Reimagining nature through simplified lines.
About Jessi
Jessi Baumsteiger is a painter residing in Bend, Oregon. Her work crosses many mediums including: oil paint on canvas, pastel, pen, and ink on archival paper, handmade earrings, plein air drawings, block prints, and sculptures made using clay, steal, canvas, and enamel.
Jessi received her BFA from Otis College of Art and Design in May of 2017.
She participated in the pilot program for Alternative Worksite Residency founded by Linda Burnham, located in Roanoke, Virginia during Fall 2017.
Artist Statement
The driving concept of my work is the combination of multiple perspectival views of landscapes and the simplification of representation of nature, through gestural lines that I derive from the places I’ve traveled to, such as Nevada, Utah, Montana, and Paris, France. More recently, my work has adapted to resemble the Oregon landscape, where I now live.

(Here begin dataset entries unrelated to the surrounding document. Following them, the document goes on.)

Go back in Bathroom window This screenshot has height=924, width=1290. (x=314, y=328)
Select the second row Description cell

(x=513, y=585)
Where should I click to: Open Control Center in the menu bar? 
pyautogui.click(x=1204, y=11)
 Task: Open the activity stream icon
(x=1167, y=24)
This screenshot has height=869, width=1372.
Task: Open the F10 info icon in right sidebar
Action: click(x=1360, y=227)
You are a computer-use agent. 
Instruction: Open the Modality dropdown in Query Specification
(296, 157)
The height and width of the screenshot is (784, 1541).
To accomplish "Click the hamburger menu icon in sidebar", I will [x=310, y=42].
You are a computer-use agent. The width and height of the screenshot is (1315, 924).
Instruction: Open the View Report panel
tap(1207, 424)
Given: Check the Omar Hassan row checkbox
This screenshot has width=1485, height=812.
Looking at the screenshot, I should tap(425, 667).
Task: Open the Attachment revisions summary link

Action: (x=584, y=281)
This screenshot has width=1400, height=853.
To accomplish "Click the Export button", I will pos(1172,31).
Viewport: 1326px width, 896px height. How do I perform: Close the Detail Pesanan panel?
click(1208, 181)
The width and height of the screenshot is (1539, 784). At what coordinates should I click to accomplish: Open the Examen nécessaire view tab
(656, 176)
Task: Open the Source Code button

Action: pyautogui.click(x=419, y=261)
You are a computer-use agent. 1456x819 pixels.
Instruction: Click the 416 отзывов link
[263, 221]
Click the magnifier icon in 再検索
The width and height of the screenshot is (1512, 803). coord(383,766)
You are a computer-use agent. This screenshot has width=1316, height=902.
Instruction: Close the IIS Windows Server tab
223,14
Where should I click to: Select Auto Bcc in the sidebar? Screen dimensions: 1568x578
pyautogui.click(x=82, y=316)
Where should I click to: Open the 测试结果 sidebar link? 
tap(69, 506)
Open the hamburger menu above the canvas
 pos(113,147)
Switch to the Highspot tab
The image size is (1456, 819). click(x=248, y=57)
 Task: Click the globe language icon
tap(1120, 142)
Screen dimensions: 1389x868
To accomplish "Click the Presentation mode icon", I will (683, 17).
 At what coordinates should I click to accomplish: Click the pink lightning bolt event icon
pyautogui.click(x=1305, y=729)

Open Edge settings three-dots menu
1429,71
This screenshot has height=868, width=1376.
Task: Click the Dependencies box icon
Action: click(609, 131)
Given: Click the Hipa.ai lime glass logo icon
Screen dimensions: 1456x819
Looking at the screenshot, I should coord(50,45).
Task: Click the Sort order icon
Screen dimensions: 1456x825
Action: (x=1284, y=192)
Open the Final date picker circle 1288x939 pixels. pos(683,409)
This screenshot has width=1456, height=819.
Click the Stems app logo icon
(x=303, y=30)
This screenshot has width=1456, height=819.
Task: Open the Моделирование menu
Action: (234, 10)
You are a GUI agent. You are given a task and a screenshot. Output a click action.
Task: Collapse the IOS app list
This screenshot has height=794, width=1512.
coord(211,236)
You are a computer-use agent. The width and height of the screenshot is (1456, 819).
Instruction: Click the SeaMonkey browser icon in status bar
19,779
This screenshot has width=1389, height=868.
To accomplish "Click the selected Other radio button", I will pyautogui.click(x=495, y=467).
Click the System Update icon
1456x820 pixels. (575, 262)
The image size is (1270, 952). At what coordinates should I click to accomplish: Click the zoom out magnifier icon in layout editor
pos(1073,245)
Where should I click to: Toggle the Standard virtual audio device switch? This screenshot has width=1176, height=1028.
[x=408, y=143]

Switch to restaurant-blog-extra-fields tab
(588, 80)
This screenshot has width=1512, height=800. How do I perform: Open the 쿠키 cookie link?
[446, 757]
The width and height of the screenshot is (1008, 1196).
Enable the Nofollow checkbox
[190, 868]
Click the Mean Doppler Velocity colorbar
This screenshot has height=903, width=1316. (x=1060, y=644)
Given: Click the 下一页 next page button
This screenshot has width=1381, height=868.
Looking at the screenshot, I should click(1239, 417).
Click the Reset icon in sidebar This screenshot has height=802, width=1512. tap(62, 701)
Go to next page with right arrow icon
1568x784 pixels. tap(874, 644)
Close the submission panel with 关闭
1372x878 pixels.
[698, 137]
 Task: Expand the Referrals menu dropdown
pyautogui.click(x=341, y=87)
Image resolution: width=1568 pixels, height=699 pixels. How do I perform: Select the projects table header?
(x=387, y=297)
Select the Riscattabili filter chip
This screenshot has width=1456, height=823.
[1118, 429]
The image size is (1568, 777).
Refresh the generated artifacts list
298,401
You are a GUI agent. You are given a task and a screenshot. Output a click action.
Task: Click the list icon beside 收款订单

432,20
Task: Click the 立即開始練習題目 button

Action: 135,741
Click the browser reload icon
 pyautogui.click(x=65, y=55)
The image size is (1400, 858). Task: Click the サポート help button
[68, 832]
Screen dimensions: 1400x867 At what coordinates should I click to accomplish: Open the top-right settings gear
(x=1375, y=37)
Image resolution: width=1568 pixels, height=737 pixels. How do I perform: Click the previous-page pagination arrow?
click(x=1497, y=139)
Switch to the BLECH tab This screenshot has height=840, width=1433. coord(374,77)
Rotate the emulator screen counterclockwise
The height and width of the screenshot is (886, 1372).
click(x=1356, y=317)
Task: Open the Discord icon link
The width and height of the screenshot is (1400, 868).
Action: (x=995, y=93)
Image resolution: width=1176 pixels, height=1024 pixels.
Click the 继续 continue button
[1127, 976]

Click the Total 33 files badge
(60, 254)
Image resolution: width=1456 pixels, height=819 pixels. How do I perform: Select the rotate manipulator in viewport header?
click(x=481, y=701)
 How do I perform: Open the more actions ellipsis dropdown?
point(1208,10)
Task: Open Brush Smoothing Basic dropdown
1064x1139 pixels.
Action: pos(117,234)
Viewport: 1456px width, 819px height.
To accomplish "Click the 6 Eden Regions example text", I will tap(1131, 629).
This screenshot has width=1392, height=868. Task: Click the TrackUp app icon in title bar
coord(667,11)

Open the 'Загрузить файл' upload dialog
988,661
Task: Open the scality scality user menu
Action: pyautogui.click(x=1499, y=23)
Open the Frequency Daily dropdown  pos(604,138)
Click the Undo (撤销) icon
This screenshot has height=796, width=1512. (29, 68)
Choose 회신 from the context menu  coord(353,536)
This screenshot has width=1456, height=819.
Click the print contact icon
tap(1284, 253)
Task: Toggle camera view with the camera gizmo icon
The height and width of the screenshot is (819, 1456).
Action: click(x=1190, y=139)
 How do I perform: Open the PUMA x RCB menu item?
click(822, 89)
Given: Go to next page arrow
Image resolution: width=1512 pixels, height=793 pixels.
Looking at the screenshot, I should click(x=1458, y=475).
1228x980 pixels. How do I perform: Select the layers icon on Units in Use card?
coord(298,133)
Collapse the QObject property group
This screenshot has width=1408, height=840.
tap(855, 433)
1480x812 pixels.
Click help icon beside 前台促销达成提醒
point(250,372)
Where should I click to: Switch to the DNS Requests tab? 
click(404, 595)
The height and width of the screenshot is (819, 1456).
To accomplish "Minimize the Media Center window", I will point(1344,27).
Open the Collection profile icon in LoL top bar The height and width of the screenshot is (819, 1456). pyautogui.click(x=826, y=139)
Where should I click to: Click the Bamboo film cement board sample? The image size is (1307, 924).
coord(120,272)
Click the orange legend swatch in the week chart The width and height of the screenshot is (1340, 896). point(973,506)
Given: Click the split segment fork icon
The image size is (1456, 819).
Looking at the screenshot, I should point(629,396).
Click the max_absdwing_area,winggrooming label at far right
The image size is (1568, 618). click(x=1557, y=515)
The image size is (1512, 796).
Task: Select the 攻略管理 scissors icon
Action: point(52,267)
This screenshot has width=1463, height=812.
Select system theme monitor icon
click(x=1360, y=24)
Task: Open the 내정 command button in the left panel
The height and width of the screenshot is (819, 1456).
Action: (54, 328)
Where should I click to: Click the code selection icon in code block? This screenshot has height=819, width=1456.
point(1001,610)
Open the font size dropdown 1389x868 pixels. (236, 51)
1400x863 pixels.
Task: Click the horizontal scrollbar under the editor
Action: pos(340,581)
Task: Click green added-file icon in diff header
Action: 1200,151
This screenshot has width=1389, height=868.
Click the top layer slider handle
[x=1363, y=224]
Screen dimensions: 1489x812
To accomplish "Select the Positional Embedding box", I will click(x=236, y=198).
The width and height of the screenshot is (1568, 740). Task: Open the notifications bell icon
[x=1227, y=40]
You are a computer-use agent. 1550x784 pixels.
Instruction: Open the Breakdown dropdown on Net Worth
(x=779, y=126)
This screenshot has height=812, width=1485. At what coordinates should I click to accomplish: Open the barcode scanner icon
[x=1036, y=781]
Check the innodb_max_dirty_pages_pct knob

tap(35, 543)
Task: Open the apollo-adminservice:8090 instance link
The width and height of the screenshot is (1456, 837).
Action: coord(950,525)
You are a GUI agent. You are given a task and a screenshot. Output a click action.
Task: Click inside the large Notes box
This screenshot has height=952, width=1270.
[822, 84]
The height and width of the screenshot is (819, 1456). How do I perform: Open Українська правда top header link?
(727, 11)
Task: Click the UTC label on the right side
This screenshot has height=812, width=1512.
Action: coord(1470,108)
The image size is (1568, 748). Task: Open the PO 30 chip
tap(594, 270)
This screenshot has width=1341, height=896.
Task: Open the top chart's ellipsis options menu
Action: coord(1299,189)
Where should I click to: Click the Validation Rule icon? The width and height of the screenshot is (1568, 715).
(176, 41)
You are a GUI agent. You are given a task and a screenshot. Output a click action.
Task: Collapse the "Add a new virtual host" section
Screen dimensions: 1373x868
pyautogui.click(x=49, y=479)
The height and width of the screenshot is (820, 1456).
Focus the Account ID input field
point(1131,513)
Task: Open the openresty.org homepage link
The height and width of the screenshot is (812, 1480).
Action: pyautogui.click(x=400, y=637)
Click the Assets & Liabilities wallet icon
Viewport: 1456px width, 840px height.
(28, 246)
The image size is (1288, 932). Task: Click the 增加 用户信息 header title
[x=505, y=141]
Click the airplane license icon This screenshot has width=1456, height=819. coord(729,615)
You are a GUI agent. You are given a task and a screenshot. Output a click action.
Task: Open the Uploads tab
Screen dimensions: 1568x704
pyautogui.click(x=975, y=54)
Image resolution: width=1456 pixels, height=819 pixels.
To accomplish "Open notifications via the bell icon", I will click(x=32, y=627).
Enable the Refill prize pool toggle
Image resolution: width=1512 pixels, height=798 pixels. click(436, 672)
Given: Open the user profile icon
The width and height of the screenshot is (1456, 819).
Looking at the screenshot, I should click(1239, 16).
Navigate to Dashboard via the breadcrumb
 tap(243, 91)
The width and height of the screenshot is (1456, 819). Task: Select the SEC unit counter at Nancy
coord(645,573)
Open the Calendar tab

A question that occurred to me while looking out of a plane window on a long flight was: “how does time exist for flight attendants?” I thought about how flight attendants might create and operate with a different sense of time in order to organize the everyday. In considering this question, I thought perhaps time is more subjective than I realized, being measured by whatever we choose, or that it may be experienced in different ways at once. When viewing the natural landscape from above, one can see the lines that mark the landscape, defined by people’s movements, imposed on the earth’s surface. These marks (although at times incredibly harsh) are an explicit representation of our time in the world; millions of steps traversed on the ground transforming into simple lines and intricate patterns.
In my paintings, I pair different perspectives and atmospheres. By collapsing perspective and simplifying natural forms, the paintings point to an altered, imaginary world – one with multiple times zones and geographies occurring at once.
When viewing my work one can draw elements of the natural world redefined by fluid brushstrokes and tendril-like patterns. The color palette and line quality recur in different ways and this interplay between these different colors and brushstrokes is something that I have been investigating as a way to rethink perspective, vantage point, scale, dimensionality, and ideas of place.
“I found I could say thing with color and shapes that I couldn’t ay any other way - things I had no words for.”